VII
Андрей перескочил через фашиста и, припадая на больную ногу, понесся дальше, петляя между деревьев. Боковым зрением он видел, как бежали Кулёмин и еще кто-то. Совсем рядом, в нескольких шагах. Из зарослей малины, растущих вдоль сада, навстречу им выскочили фрицы. Аникин успел заметить троих. Они выкрикивали что-то друг другу на своем отрывистом, лающем языке. Андрей смог разобрать только нечто, похожее на имена: «Ганс…», «Ульман…».
То, что они напоролись тут на врага, стало для них полной неожиданностью. Но они почти не замешкали и начали стрельбу первыми. Тот, что выскочил первым и все звал какого-то Ганса, выстрелил в Аникина. Ветку возле виска снесло напрочь, оцарапав щепками щеку. Кулёмин вскинул свой ППШ и полоснул немца очередью. Она прошла наискось, от левого плеча до правой ноги, вырывая из него серо-кровавые клочья. Как бежал, по инерции фашист уткнулся лицом и грудью в яблоневый ствол. Руки его от удара перекрестились с другой стороны ствола, как будто он бросился и обнял свою подругу после долгой разлуки.

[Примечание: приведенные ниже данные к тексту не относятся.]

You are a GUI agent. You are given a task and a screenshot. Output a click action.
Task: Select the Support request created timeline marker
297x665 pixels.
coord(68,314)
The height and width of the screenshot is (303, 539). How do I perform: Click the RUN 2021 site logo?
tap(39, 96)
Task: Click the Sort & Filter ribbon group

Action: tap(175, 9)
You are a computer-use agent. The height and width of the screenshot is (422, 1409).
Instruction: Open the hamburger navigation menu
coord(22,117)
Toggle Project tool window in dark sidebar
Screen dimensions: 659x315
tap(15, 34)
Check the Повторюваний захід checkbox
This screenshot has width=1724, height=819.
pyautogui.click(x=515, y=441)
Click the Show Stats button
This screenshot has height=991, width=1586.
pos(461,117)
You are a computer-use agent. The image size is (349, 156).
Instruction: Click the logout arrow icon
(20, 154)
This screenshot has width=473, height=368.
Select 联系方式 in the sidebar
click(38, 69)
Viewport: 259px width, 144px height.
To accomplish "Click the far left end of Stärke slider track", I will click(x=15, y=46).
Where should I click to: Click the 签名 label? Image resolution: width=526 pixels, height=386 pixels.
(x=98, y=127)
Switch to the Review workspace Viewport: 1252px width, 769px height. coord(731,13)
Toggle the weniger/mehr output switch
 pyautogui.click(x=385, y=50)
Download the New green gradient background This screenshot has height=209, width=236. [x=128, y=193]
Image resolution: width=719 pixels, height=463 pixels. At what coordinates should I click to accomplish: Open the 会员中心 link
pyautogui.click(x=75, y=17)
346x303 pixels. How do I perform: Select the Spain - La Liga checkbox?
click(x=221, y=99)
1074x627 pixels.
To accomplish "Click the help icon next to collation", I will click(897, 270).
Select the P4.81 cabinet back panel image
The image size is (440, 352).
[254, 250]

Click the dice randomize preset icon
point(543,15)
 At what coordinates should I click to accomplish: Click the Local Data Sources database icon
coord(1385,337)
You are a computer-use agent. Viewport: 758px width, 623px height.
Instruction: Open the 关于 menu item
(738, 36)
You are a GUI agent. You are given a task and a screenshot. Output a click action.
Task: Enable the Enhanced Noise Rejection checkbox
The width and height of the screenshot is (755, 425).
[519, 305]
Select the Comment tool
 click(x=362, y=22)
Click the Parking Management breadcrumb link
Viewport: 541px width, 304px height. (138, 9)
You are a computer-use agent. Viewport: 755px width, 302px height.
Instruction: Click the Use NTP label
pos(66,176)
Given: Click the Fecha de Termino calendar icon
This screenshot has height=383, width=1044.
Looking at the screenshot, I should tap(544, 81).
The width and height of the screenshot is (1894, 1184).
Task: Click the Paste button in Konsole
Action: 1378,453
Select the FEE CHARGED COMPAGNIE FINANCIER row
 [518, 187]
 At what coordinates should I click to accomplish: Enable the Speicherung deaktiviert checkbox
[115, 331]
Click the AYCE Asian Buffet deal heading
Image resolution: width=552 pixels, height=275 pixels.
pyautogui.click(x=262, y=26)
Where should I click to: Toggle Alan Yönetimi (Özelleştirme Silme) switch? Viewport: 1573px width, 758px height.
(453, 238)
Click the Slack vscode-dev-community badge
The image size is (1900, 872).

Другой немец, здоровенный, с торчащими из коротковатых рукавов шинели кистями рук, дал ответную очередь по Кулёмину из своего «шмайсера». Тот попробовал увернуться, но не успел. Пули попали ему в правую руку в нескольких местах, в долю секунды превратив плечо и предплечье в кровавое месиво. Очередь ударила в него с такой силой, что его оторвало от земли и развернуло в воздухе.
Немец, увидев упавшего, зарычал, словно зверь, почуявший кровь. Он бросился к Кулёмину, на бегу выжимая курок. Но автомат только беспомощно клацнул несколько раз. В рожке закончились патроны. Немец отбросил бесполезный автомат в сторону и вдруг выхватил из голенища нож с длинным блестящим лезвием. Он с разбегу обрушился на Кулёмина. Выставленным вперед локтем он оглушил лежавшего и тут же всадил ему в живот лезвие по самую рукоять.
От удара тело Кулёмина напряглось, как будто немец подключил к нему тысячевольтный провод. Лицо его исказила предсмертная судорога, глаза распахнулись и выпучились из орбит, а рот с нечеловеческим, будто кричащим, хрипом стал втягивать в себя воздух. Немец занес руку с окровавленным ножом, чтобы его добить.